# Turnouts and reverse polarity



## rva1945 (Feb 11, 2016)

Hi:

As far as I know (newcomer) the polarity can be reversed when switching a turnout, what happens in DCC?

Thanks


----------



## CTValleyRR (Jul 26, 2014)

In DC, polarity is used to control the direction of the loco. Some turnouts are power-routing, but they don't reverse the polarity (that comes from creating track that loops back on itself).

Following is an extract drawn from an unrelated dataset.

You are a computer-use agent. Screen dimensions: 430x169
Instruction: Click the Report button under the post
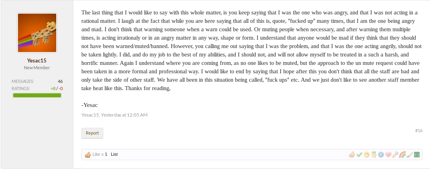pos(92,133)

In DCC track power is essentially constant. A decoder inside the locomotive takes commands from a command station and decides how much current and what polarity to send to the motor to carry out those commands (speed / direction). You still need to be careful to maintain constant polarity on your rails, though, and any reversing loops must still be isolated and wired through a control unit.


----------



## gunrunnerjohn (Nov 10, 2010)

I actually hated to do it, but I've removed most of the "discussion" as it was not really addressing the topic.

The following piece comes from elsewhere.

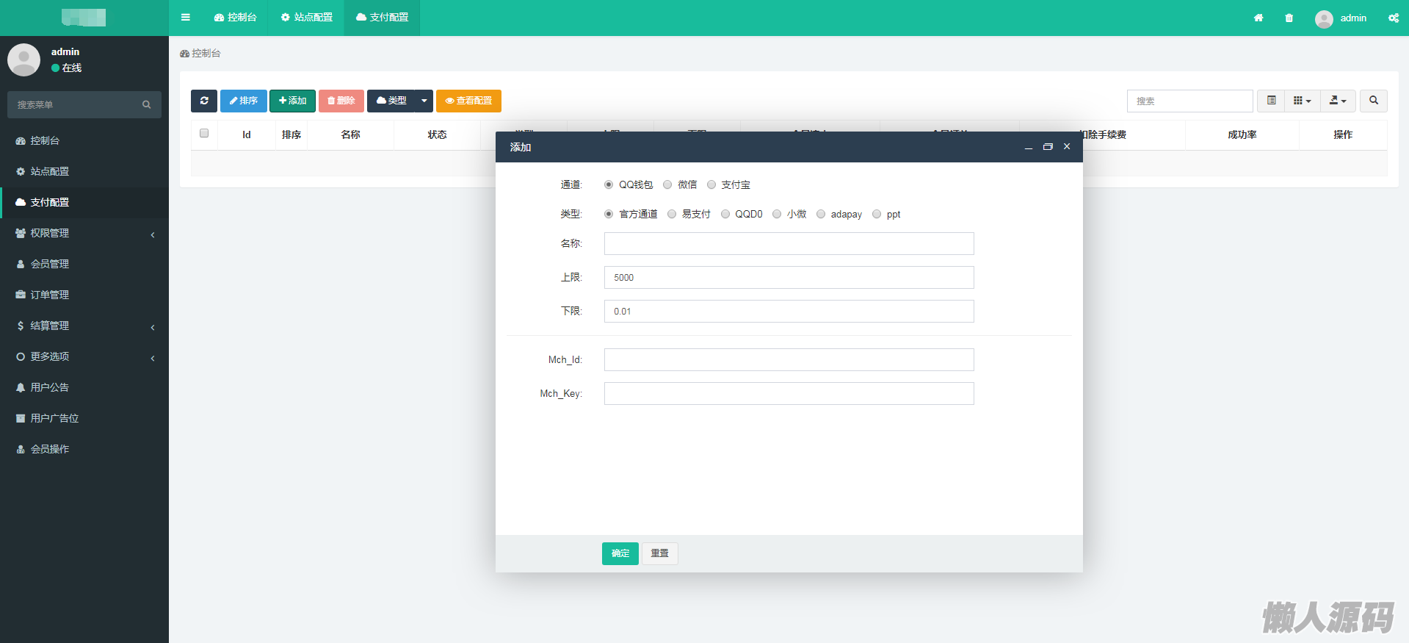Click the Mch_Key input field
This screenshot has height=643, width=1409.
tap(789, 394)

*rva1945*, I'm sorry this got dumped all over your thread, I can assure you that I'm going to take a more active hand in curbing these side trips from now on.


----------



## gunrunnerjohn (Nov 10, 2010)

Guys, let's forget about the past and deal with the topic of the thread. 

Thanks.


----------



## mesenteria (Oct 29, 2015)

rva1945 said:


> Hi:
> 
> As far as I know (newcomer) the polarity can be reversed when switching a turnout, what happens in DCC?
> 
> Thanks


Not really. When you throw the points on a switch/turnout, the polarity of the unused rails adjacent to the point can, in some instances, take the same polarity as the point and stock rail that the owner intends to use with the train. So, yes, they do switch, but the polarity applied to the fed rails is not reversed. That would only be accomplished via a toggle such as a DPDT or by swapping the feeder wires. In DC, that would have the effect of making the locomotive reverse its direction, probably something you had not wanted it to do. Presumably you had wanted it to enter the turnout...?

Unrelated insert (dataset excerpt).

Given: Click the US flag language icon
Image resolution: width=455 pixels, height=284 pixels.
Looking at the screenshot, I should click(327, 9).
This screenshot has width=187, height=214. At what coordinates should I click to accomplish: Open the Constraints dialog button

The same happens in DCC. DCC voltage is actually AC current. It's just that it has an imposed digital signal in the voltage, and the decoders interpret the signal that is really one of your commands to it. When the decoder understands that your signal is for it to make the engine move in reverse, it is receiving a voltage with different information.


----------



## Overkast (Jan 16, 2015)

rva1945, beleow is one of my posts from another thread that shows an illustration about a reverse polarity situation and explains it:



Overkast said:


> WIrailfan, since you are still a bit unclear on what a reverse loop is, I drew up a diagram that hopefully explains the scenario better:
> 
> 
> 
> ...


Does that help at all?


----------



## ED-RRR (Jun 4, 2015)

*Directly to [rva1945]..*

*[rva1945]:* Hi

RE: Turnouts and reverse polarity.. This "Thread"..
Please clarify your question..

*Question:*
Are you "Only" talking about "Switch Tracks" ??
- OR -
Are you "Only" talking about "Reverse Loops" ??
......


----------